Le corpus, l’autocorrection et le traducteur automatique disposent de savoirs linguistiques qu’il est censé transmettre non plus seulement aux enseignants, mais également aux apprenants. Ce sont des “outils” qui permettent l’autonomisation de l’apprentissage des langues. Avec de tels outils, les apprenants n’auront plus à investir en matière de ressources, notamment les apprenants de niveau avancé ou intermédiaire.

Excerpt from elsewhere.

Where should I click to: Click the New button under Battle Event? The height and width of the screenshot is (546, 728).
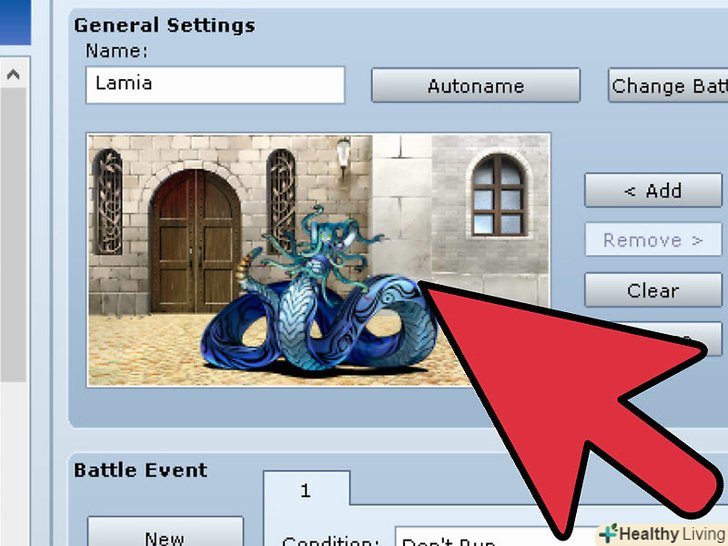(165, 532)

Le corpus est en générale composé de textes d’auteurs, d’extraits d’œuvres littéraires ou d’ouvrages critiques, et des fois des images (caricatures, tableaux, etc) se rapportant sur plusieurs thèmes et/ou sujets à étudier. Avec cet “outil”, l’apprenant est amené à exercer ses leçons en établissant des comparaisons, des confrontations ou des analyses sur un aspect précis des textes étudiés.
L’”outil” autocorrection permet aux apprenants de s’auto-corriger par rapport à ses fautes ce qui permet à ces derniers d’améliorer leurs productions sans intervention d’un enseignant. C’est donc un moyen de transmission des savoirs par autonomisation et sensibilité. En autocorrection, l’apprentissage est donné d’abord sous forme d’explications de ce qu’il y a à apprendre puis une application pour démontrer que l’étudiant a bien assimilé dans le but de combiner expression, compréhensions écrites et orales et compétences communicatives.
Les technologies de l’information et de la communication ont fait naitre d’autres outils du nom de traducteur, un autre type de ressources d’apprentissage linguistique. Celles-ci comprennent des dictionnaires électroniques et des traducteurs automatiques.
Ces trois éléments représentent des ressources pédagogiques largement développés (dictionnaires et traducteurs électroniques, référence grammaticale, manuels de cours et d’usage…) qui offrent aux apprenants de nouvelles possibilités d’apprentissage très efficace.